Ирма была круглолицей, хорошо сложенной пышечкой из семьи учителей. Она училась на отделении языка и литературы, любила говорить на возвышенные темы, с придыханием произносила имена Павки Корчагина, Алексея Мересьева.
Лукина мало волновали проблемы идеалов в современной литературе. Он с удовольствием читал книги из серии военных приключений, которые печатали «Воениздат» и журнал «Советский воин». Оказываясь с Ирмой наедине, он старался побыстрее от бесед о возвышенном перейти к разговору руками. Ирма умело изображала девичью неприступность, и добиться от нее благосклонности Алексею удалось не сразу. Он долго пытался забраться подруге под платье, но та с завидным упорством отбивала его атаки. Впрочем, нет таких крепостей, которые нельзя взять осадой.
После долгих усилий настал момент, когда руки Алексея прорвались под легкую ткань, и нервные пальцы начали искать застежку бюстгальтера. Ирма вдруг оттолкнула его и недовольно проговорила: «Погоди. Я сама. Ты, медведь, оборвешь мне все пуговицы».
Что-то щелкнуло, и подпруга ослабела. Рука Алексея жадно ухватила прекрасный, зрелый теплый плод, гениально созданный природой, и сжала его. Ирма с притворным неудовольствием и осуждением сказала: «Доволен?
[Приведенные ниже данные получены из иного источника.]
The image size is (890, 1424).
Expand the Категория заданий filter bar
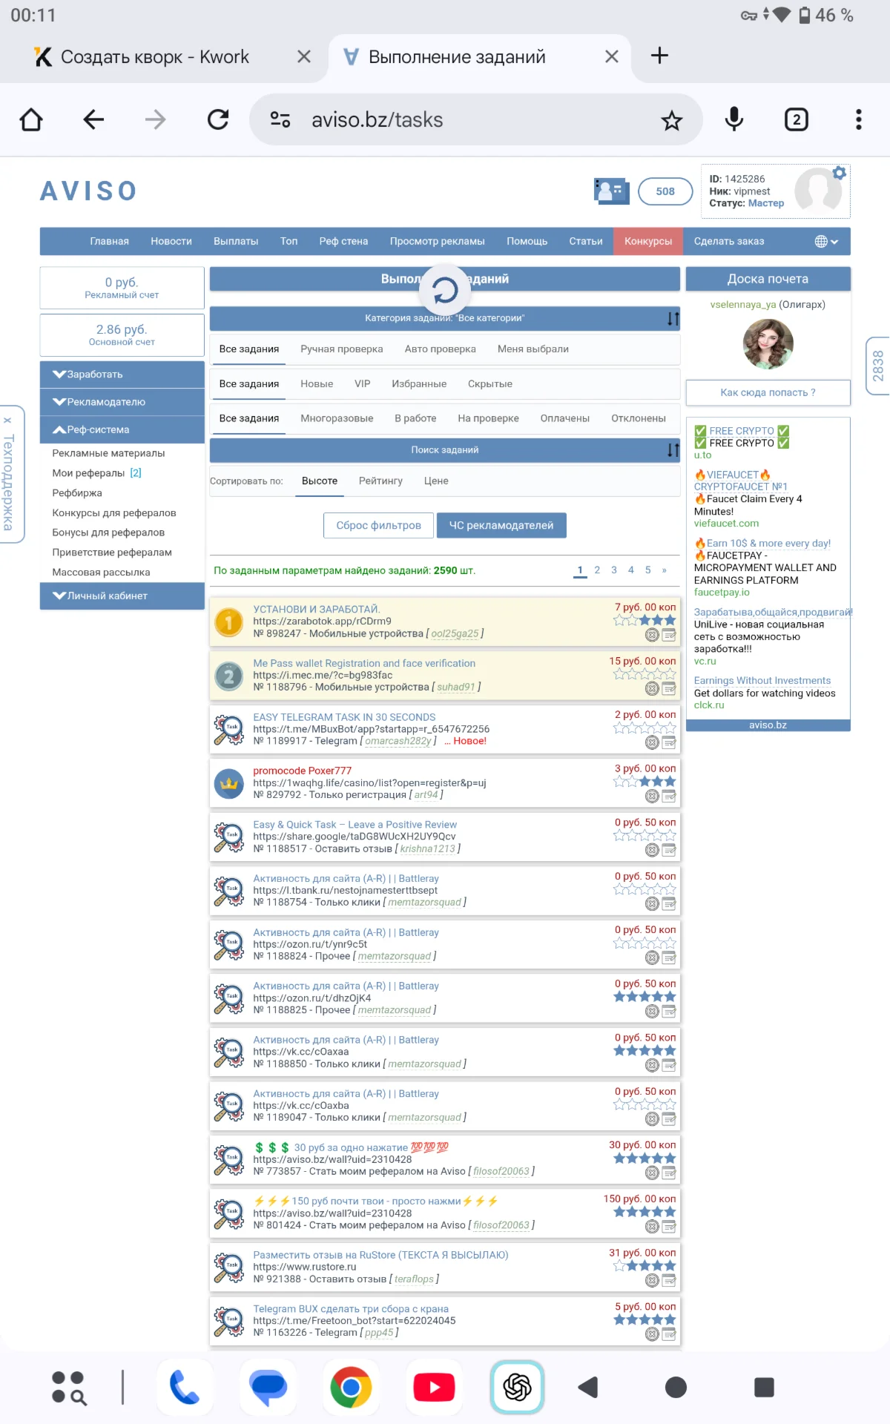(x=445, y=318)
Дорвался?»
Они решили сочетаться браком: в Тьмутаракань офицеру одному ехать не пристало.
В училище Лукина научили многому, но даже умудренные жизнью преподаватели (впрочем, может, они и не были такими уж умудренными?) не объяснили курсантам, что, выбирая жен, до свадьбы стоит познакомиться с будущими тещами, дабы лучше представить, какими со временем станут их собственные супруги.
Лукин подобной рекогносцировки заранее не провел и увидел мать Ирмы уже после похода в загс. Анна Ивановна заведовала начальной школой и была женщиной щедрых форм. Природа для нее ничего не пожалела – ни роста, ни объемов, ни образующих фигуру мягкостей. Всей своей конструкцией она походила на дирижабль, который поставили на попа. В большом теле – большой объем страсти.
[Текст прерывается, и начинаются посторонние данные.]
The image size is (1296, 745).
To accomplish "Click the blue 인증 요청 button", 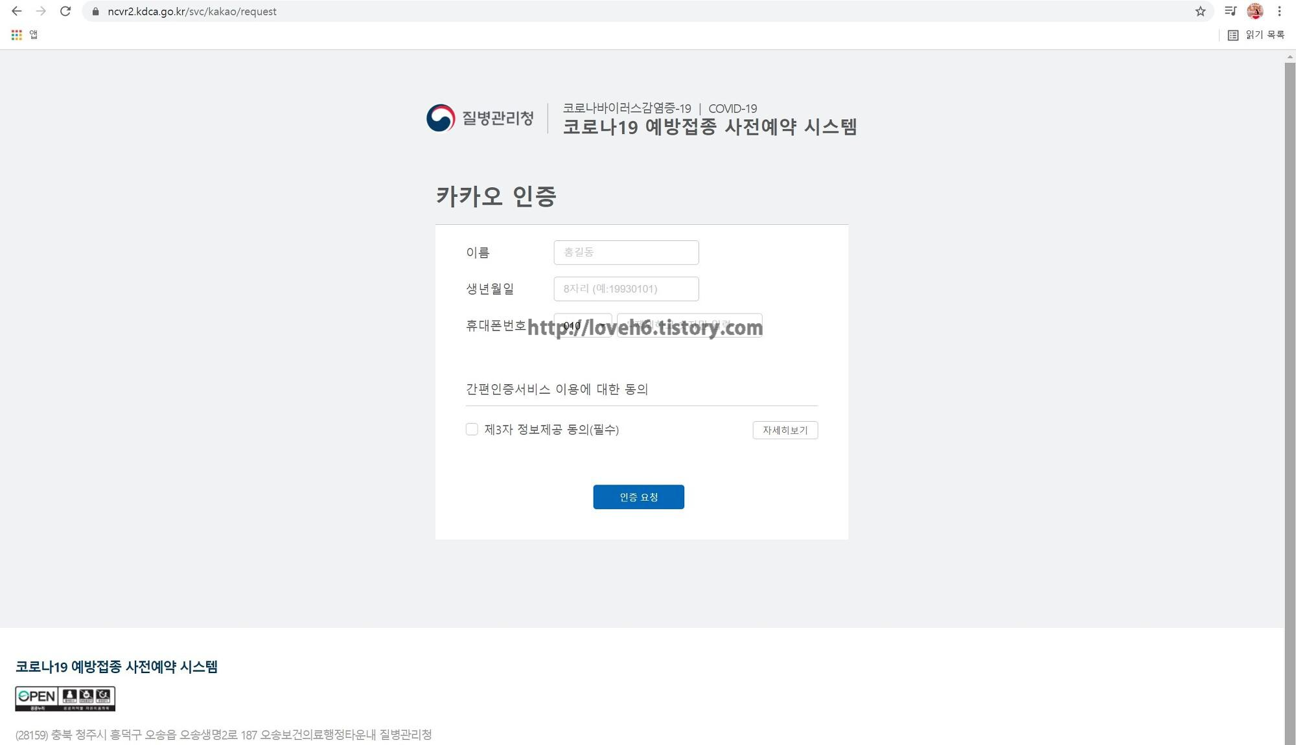I will pos(638,497).
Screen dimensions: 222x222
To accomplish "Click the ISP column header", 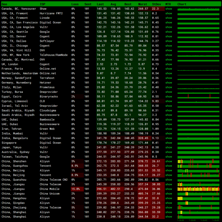I will tap(42, 4).
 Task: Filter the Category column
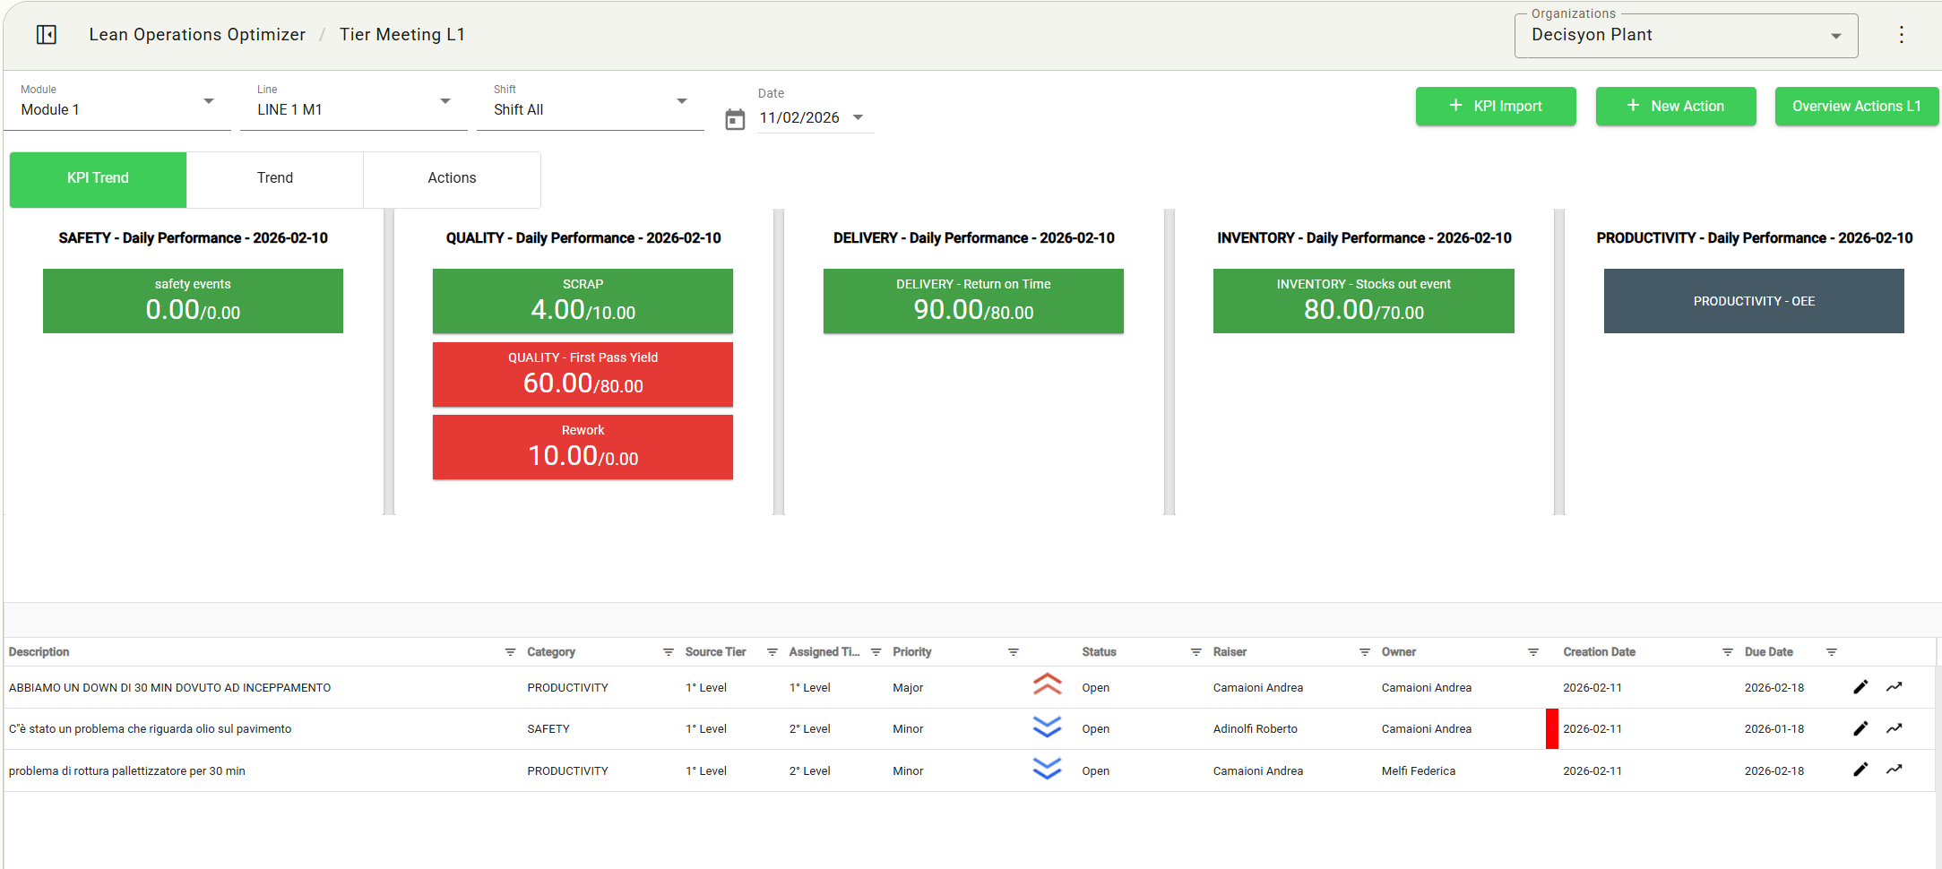click(668, 652)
При жизни мужа Анна Ивановна в какой-то мере еще скрывала свои увлечения на стороне. Правда, несколько раз попадалась на горячем, была изрядно колочена мужем-математиком, но зато, оставшись вдовой, отыгралась за все упущенное. Временные мужья стали в ее жизни явлением постоянным. Правда, первыми сбегали от Анны Ивановны они сами. Не у каждого мужчины надолго хватает сил крепко обнимать и ублажать пылкую страсть стокилограммовой вдовушки.
Знание таких подробностей скорее всего не изменило бы планов Лукина на женитьбу, но задуматься кое о чем помогло. Впрочем, и это скорее всего домысел. Учитывать наследственность – собственную и чужую – нас никогда не учили, и делать этого мы не умеем.